Bien que ce résultat soit décevant, on sent toujours que les consommateurs sont derrière la hausse récente.
De plus, les pluies de la semaine provoquent une couverture plus grande de la part des acheteurs qui planchent sur de nouvelles prévisions à la baisse au sujet des surfaces semées. Certains affirment que plus 6 millions d’acres seront transférés en soya ou tout simplement abandonnés cette année.
Soya
Les données d’exportations étaient supérieures aux attentes en se chiffrant à 638 300 tonnes. Les ventes sur l’ancienne récolte se sont chiffrées à 48 400 tonnes. Ce qui retient l’attention demeure les ventes de tourteau : 134 200 tonnes sur l’ancienne récolte.
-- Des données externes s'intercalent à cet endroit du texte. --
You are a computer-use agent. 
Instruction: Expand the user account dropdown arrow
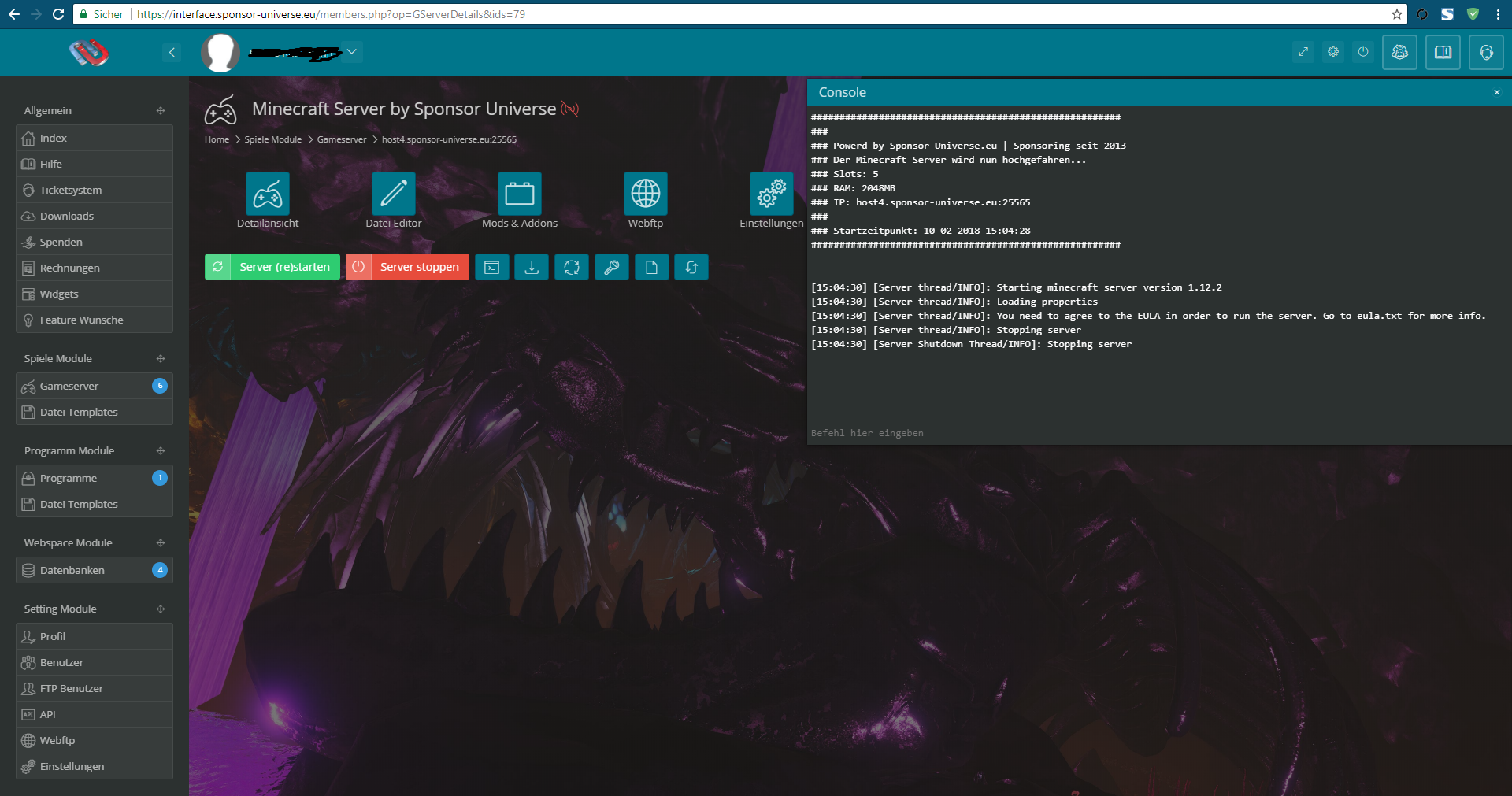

La pression des prix est clairement influencée par ces ventes puisque les triturateurs reçoivent des commandes supérieures (provenant des éleveurs) aux attentes et clairement supérieurs aux objectifs du USDA.
Le Gouvernement brésilien vient d’annoncer une baisse des estimations de la production à 81,3 millions de tonnes versus les estimations du USDA qui se situent encore à 83 millions de tonnes dans son rapport de mai.
Les pluies tombées et à prévoir prolongent l’attente des producteurs dans plusieurs régions. Si le marché attend une augmentation des surfaces semées en fève en raison de la perte des surfaces en maïs, le temps pourrait manquer pour semer ce qui demeure encore disponible.
Blé
Les blés de Chicago et de Kansas City ont pris la direction opposée au blé de Minneapolis et des autres commodités aujourd’hui. Dans l’ensemble, les prix furent baissiers en raison de la pression de la récolte aux États-Unis. Cependant, il faut noter que les conditions de récolte ne sont pas optimales en raison des pluies qui viennent déranger les producteurs. De plus, le blé de printemps ne sera vraisemblablement pas semé dans les temps voulus. Les exportations furent négatives pour terminer la dernière semaine de commercialisation de 2012/2013.En fait, ces ventes ont été reportées sur la prochaine année récolte.